**What to produce:** Excluding pictures, retype the line with "Click the PID 015-822-061 number" and each line that follows it to the end of the data below, word for word.

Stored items
=======
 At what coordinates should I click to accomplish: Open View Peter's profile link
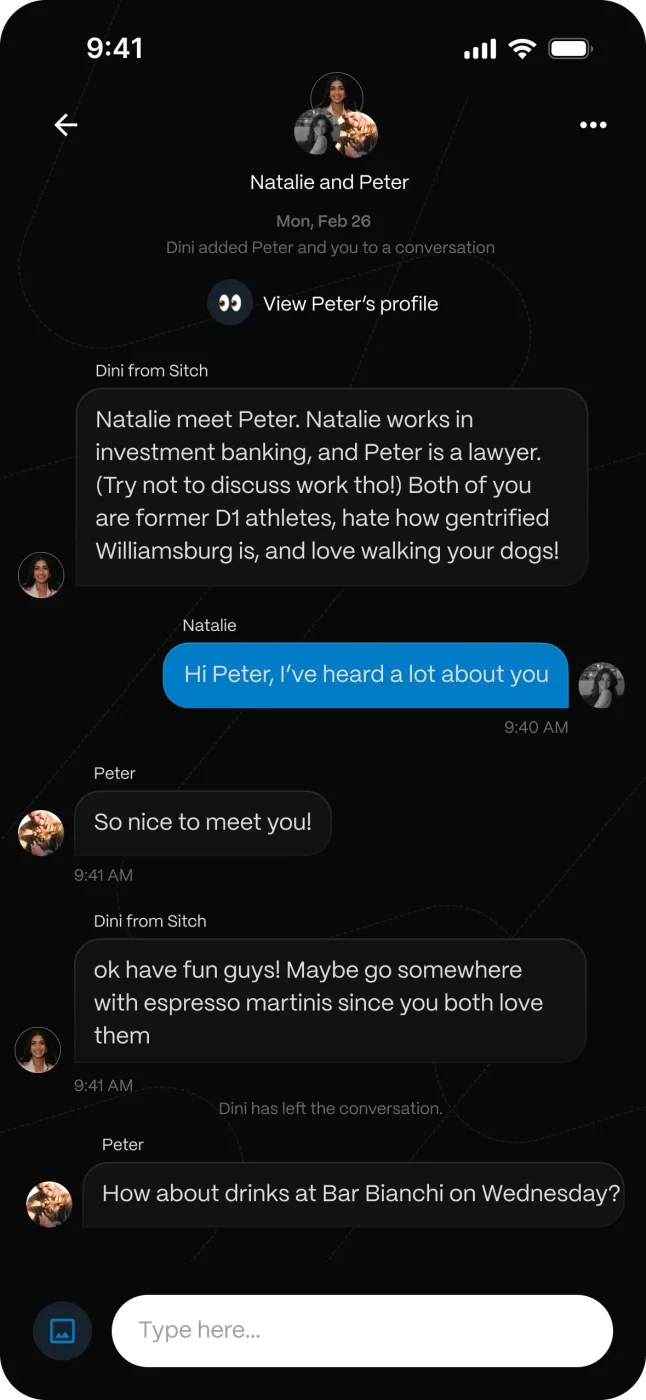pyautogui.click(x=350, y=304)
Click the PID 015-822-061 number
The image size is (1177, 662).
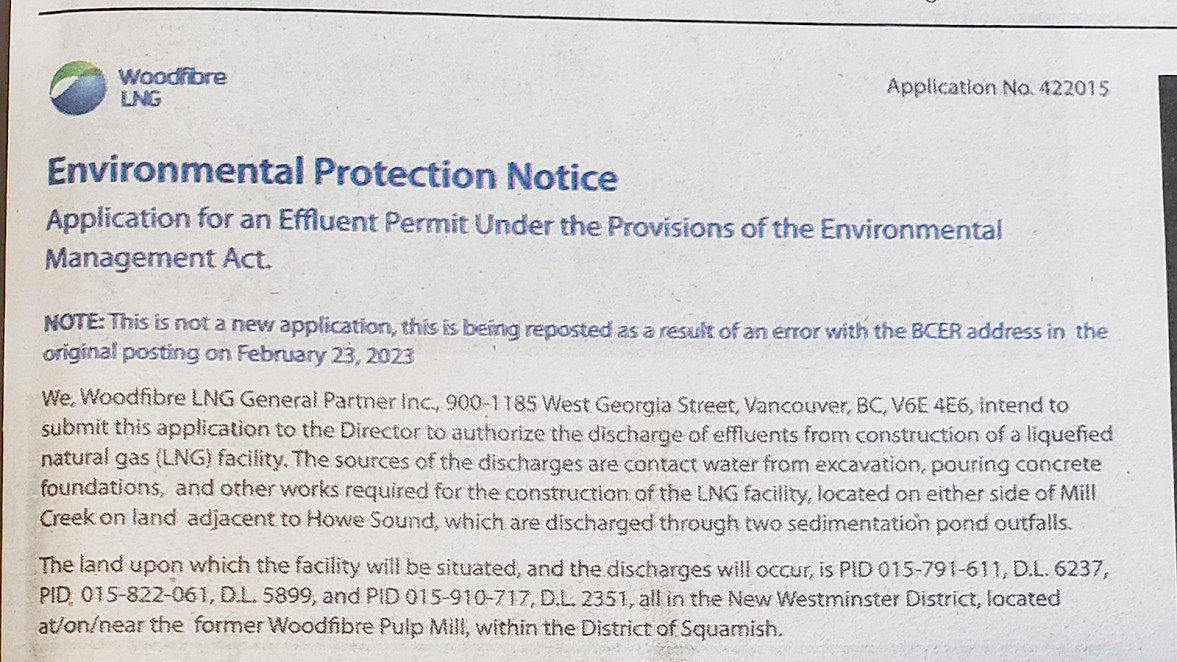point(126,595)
=======
**Answer for this exercise:**
Click the PID 015-822-061 number
The image size is (1177, 662).
point(126,595)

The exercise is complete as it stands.